Same Answer, Different Representations: Hidden instability in VLMs

Same Answer, Different Representations: Hidden instability in VLMs
Notice: This research summary and analysis were automatically generated using AI technology. For absolute accuracy, please refer to the [Original Paper Viewer] below or the Original ArXiv Source.

The robustness of Vision Language Models (VLMs) is commonly assessed through output-level invariance, implicitly assuming that stable predictions reflect stable multimodal processing. In this work, we argue that this assumption is insufficient. We introduce a representation-aware and frequency-aware evaluation framework that measures internal embedding drift, spectral sensitivity, and structural smoothness (spatial consistency of vision tokens), alongside standard label-based metrics. Applying this framework to modern VLMs across the SEEDBench, MMMU, and POPE datasets reveals three distinct failure modes. First, models frequently preserve predicted answers while undergoing substantial internal representation drift; for perturbations such as text overlays, this drift approaches the magnitude of inter-image variability, indicating that representations move to regions typically occupied by unrelated inputs despite unchanged outputs. Second, robustness does not improve with scale; larger models achieve higher accuracy but exhibit equal or greater sensitivity, consistent with sharper yet more fragile decision boundaries. Third, we find that perturbations affect tasks differently: they harm reasoning when they disrupt how models combine coarse and fine visual cues, but on the hallucination benchmarks, they can reduce false positives by making models generate more conservative answers.


💡 Research Summary

This paper challenges the prevailing assumption that output‑level stability is sufficient to judge the robustness of Vision‑Language Models (VLMs). The authors argue that VLMs can keep the same answer even when their internal multimodal representations shift dramatically—a phenomenon they call “representation drift.” To expose this hidden instability, they introduce a comprehensive evaluation framework that goes beyond label accuracy and measures four internal‑level diagnostics: (1) Embedding Stability, which computes cosine distance and L2 norm between base and perturbed embeddings at five strategic positions (context vs. answer, open‑ended vs. multiple‑choice prompts); (2) Structural Smoothness, quantified by Dirichlet Energy, capturing how much adjacent vision tokens diverge after a perturbation; (3) Perturbation‑vs‑Control Drift, expressed as Cohen’s d between perturbation‑induced drift and the natural inter‑image variability; and (4) Drift‑to‑Prior, evaluated on the POPE hallucination benchmark to see whether perturbations push the model toward its language‑only prior.

The authors apply this framework to several state‑of‑the‑art VLM families (Qwen‑3‑VL and LLaVA) across three benchmark suites: SEED‑Bench (visual reasoning), MMMU (multi‑image reasoning), and POPE (object‑existence hallucination). They test six families of natural, meaning‑preserving transformations—translation, padding/cropping, scaling, rotation, and three variants of text overlays (semantic adversarial text, random strings, empty boxes). Each perturbation is sampled over a range of parameters, and evaluation uses a log‑likelihood‑based multiple‑choice scoring protocol that yields confidence margins in addition to binary correctness.

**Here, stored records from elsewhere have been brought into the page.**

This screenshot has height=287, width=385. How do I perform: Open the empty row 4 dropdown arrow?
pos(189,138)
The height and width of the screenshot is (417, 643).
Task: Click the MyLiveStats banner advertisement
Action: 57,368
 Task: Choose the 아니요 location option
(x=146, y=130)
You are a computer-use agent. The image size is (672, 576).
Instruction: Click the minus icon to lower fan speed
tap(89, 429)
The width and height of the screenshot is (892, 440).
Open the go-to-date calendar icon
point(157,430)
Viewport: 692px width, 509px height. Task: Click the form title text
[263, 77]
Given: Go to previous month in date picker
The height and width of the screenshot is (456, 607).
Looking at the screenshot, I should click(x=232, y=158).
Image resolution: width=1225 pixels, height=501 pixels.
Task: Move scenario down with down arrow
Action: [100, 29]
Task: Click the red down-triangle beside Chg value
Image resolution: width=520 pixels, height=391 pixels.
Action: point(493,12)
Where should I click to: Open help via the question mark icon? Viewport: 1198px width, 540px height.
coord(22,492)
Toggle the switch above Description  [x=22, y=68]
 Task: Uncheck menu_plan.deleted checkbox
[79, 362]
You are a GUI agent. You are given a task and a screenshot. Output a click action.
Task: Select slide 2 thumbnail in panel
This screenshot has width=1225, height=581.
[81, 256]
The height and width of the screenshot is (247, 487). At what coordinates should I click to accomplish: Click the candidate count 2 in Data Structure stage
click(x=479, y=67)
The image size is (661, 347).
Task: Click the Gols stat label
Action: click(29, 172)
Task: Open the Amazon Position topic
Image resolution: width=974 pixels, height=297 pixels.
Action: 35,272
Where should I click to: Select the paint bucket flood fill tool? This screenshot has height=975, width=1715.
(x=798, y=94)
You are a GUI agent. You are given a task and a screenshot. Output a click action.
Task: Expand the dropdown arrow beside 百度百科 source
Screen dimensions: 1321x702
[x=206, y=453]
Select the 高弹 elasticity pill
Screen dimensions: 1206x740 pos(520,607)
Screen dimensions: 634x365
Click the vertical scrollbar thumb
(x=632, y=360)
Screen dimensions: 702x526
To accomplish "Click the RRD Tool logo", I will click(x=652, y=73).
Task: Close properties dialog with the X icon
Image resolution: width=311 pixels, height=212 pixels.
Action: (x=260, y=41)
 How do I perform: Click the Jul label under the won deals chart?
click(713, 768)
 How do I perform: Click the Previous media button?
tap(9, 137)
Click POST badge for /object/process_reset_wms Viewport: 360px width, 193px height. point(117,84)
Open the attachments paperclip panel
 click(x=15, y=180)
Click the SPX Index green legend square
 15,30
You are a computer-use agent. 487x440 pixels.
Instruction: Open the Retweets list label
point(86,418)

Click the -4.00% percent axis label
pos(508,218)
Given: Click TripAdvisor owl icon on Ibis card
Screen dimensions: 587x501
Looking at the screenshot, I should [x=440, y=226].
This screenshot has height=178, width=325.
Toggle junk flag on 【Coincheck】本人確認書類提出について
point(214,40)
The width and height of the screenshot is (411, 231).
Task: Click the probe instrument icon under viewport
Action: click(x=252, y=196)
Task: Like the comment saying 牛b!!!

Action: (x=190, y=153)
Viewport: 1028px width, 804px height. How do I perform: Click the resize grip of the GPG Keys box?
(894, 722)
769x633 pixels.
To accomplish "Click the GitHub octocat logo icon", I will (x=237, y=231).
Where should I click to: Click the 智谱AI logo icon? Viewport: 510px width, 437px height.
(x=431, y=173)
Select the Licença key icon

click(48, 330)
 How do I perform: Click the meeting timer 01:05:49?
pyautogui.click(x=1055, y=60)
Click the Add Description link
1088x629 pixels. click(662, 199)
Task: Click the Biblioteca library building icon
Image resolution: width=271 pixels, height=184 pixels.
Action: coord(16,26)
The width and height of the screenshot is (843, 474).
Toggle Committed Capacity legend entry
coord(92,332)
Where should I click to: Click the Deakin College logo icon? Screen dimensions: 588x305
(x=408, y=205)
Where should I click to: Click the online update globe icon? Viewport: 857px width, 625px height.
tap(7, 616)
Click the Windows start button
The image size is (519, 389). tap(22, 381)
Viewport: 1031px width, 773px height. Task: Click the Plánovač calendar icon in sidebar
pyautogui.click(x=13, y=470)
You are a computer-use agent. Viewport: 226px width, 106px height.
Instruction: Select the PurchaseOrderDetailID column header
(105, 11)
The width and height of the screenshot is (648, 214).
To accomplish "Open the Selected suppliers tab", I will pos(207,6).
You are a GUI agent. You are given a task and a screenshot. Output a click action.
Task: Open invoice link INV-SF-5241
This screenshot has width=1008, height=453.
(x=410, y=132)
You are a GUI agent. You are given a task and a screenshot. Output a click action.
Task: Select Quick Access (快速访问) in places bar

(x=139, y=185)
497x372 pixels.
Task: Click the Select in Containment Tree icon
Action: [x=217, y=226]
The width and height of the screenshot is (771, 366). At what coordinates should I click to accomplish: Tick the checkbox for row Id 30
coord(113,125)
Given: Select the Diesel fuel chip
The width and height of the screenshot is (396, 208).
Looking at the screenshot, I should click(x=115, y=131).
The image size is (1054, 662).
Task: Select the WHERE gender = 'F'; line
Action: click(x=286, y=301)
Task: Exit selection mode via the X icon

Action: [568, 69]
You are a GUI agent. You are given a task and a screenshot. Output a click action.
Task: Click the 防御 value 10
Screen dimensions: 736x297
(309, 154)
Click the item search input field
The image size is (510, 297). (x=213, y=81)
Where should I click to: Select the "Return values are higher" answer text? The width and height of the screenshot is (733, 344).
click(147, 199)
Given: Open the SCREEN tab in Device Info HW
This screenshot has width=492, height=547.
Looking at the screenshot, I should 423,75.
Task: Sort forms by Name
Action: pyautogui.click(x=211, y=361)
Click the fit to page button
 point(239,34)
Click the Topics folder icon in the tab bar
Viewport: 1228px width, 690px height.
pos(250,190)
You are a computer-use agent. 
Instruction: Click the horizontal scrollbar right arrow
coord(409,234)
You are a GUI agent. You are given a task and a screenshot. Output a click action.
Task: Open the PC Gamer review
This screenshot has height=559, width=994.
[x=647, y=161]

Key findings are threefold. First, there is a substantial disconnect between output stability and internal consistency. While the overall instance flip rate (IFR) across all perturbations is about 37 % of images, many cases show unchanged answers despite embedding drifts that are comparable to the distance between unrelated images. Text overlays are especially disruptive, producing the highest IFR (≈19 %) and causing embedding drifts that approach inter‑image variability. Second, model scale does not mitigate this hidden instability. Larger models achieve higher base accuracies (e.g., 61 % → 71 % on SEED‑Bench) but exhibit equal or greater representation drift and sharper declines in confidence margins, indicating more fragile decision boundaries. Third, the impact of perturbations varies by task type. In reasoning tasks, perturbations that disturb the integration of coarse (low‑frequency) and fine (high‑frequency) visual cues lead to more random errors and reduced margins. Conversely, on hallucination tasks, the same perturbations make models more conservative, lowering false‑positive rates and shifting predictions toward the language‑only prior.

Spectral analysis reveals that geometric transformations preserve overall frequency magnitude but scramble phase, which is crucial for spatial structure. This phase misalignment inflates Dirichlet Energy, confirming that perturbations inject high‑frequency structural noise. Text overlays add explicit high‑frequency components, further destabilizing token‑level coherence.

The authors conclude that robust VLM evaluation must incorporate representation‑level metrics; relying solely on output invariance can mask severe internal volatility that may surface under downstream or compounded perturbations. Their framework provides a diagnostic toolkit for researchers to pinpoint where instability arises—whether in visual‑context encoding, answer generation, or token‑level smoothness—and suggests that future model design should prioritize spectral stability, token coherence, and regularization strategies that align internal representations across benign transformations. This work thus opens a new direction for assessing and improving the true robustness of multimodal AI systems.